Christians have continued to write autobiographies, but somehow twentieth-century readers know fewer and fewer of the great autobiographies of the past. These works are the very ones that can form our taste and give us standards by which to judge the plethora of attractively packaged books with glossy photographs that are currently being produced on the religious book market. The great spiritual autobiographies attract us by their simple ring of human truth in which we recognize our own humanity and see I the possibility that we, too, might be touched by grace. They lead us through the refining crucible from which the qualities of sainthood emerge. Karl Olsson’s observations in another context also apply here. “The saints encourage us and comfort and urge me on, not by the wagging of their fingers but by modeling their own mortality” (Come to the Party, Word, 1972, pp. 134–5).

Human truth alone will not make a Christian autobiography great reading; that truth has to be cast in the language and form of literature. Although anchored in the writer’s perception of fact and of inner experience, a great autobiography takes on the appearance of imaginative narrative. There is a sense of structure and pattern to the life. And in Christian autobiographies, the patterning is drawn from the archetypes and images of the Bible—from narratives like the parable of the prodigal son, or from the events of Christ’s life, or from images like the pilgrimage of life. The meaning that directs the writer’s choice of form is from such biblical doctrines as redemption, grace, providence, and the sovereignty of God. The autobiographer may draw a truth from experience, but his basic concern is not to preach, so meaning is often implied through metaphors and imagery. The style of great autobiographies is never dated. The life we read about is memorable as much for the striking way it is told as for the pattern of its story.

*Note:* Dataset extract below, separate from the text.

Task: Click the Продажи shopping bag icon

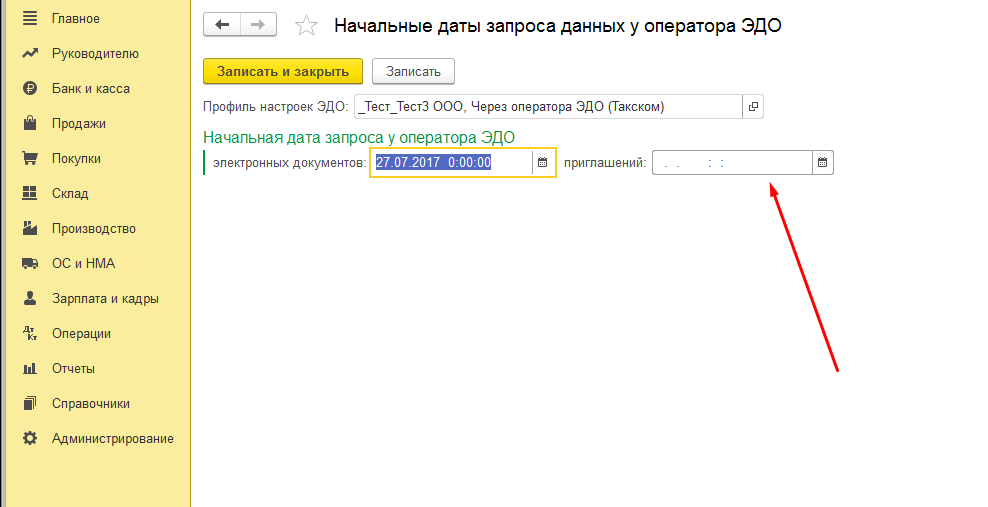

The autobiographer claims to tell the truth in a unique way. What matters is the inner person of memory, imagination, feeling, and soul. Characters and events are always filtered through the personal vision and recollection of the writer; the truth of autobiography is essentially the truth of inner experience. There may be errors in the recounting of external events, but we gain instead a sense of the continuity of the self. As an outsider, the reader of the autobiography is put in the unique position of both sharing in the life of the writer and distinguishing his degree of self-awareness and maturity. We become aware of the writer’s idiosyncratic point of view and we can learn from even the marks of human limitation. At the same time, the validity of the autobiographer’s experiences can be checked against Scripture. The tremendous paradox of the Christian autobiography is that the writer refuses to claim that he is different from any other Christian touched by grace even as he describes his unique experience. This attitude is in sharp contrast with the claims of many secular autobiographers, particularly from Rousseau on, who see themselves as unique and unlike any other human being.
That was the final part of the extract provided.